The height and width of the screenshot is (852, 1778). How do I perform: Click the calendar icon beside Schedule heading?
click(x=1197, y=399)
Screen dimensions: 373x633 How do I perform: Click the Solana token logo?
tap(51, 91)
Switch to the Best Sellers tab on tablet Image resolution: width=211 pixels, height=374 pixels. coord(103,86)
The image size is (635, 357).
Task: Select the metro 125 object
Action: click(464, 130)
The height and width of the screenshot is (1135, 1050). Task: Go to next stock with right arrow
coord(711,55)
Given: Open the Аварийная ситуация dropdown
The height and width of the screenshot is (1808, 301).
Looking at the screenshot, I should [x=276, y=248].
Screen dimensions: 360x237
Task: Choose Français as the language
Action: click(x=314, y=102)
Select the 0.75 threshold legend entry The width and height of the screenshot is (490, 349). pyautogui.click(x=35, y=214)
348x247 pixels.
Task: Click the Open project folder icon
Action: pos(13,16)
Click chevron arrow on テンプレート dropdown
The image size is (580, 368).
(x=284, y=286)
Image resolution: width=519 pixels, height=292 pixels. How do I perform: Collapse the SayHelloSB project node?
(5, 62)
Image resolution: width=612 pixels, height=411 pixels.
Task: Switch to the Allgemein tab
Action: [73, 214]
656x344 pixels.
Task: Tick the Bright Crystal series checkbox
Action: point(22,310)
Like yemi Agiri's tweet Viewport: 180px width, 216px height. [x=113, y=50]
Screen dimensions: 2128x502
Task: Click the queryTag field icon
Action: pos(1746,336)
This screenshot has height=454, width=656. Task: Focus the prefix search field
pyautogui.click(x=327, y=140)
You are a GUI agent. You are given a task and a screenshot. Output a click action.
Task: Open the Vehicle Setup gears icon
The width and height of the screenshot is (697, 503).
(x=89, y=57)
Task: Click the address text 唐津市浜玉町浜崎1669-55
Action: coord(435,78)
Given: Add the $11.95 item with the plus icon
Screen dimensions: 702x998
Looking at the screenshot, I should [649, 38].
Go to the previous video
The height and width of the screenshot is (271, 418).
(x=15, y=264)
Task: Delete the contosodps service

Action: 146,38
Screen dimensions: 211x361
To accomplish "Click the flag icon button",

........

In the data above, retype exactly and only the lines between the one holding "The height and width of the screenshot is (1135, 1050)." and the one holding "Given: Add the $11.95 item with the plus icon", inclusive.

## OUTPUT
The height and width of the screenshot is (1135, 1050). Task: Go to next stock with right arrow
coord(711,55)
Given: Open the Аварийная ситуация dropdown
The height and width of the screenshot is (1808, 301).
Looking at the screenshot, I should [x=276, y=248].
Screen dimensions: 360x237
Task: Choose Français as the language
Action: click(x=314, y=102)
Select the 0.75 threshold legend entry The width and height of the screenshot is (490, 349). pyautogui.click(x=35, y=214)
348x247 pixels.
Task: Click the Open project folder icon
Action: pos(13,16)
Click chevron arrow on テンプレート dropdown
The image size is (580, 368).
(x=284, y=286)
Image resolution: width=519 pixels, height=292 pixels. How do I perform: Collapse the SayHelloSB project node?
(5, 62)
Image resolution: width=612 pixels, height=411 pixels.
Task: Switch to the Allgemein tab
Action: [73, 214]
656x344 pixels.
Task: Tick the Bright Crystal series checkbox
Action: point(22,310)
Like yemi Agiri's tweet Viewport: 180px width, 216px height. [x=113, y=50]
Screen dimensions: 2128x502
Task: Click the queryTag field icon
Action: pos(1746,336)
This screenshot has height=454, width=656. Task: Focus the prefix search field
pyautogui.click(x=327, y=140)
You are a GUI agent. You are given a task and a screenshot. Output a click action.
Task: Open the Vehicle Setup gears icon
The width and height of the screenshot is (697, 503).
(x=89, y=57)
Task: Click the address text 唐津市浜玉町浜崎1669-55
Action: coord(435,78)
Given: Add the $11.95 item with the plus icon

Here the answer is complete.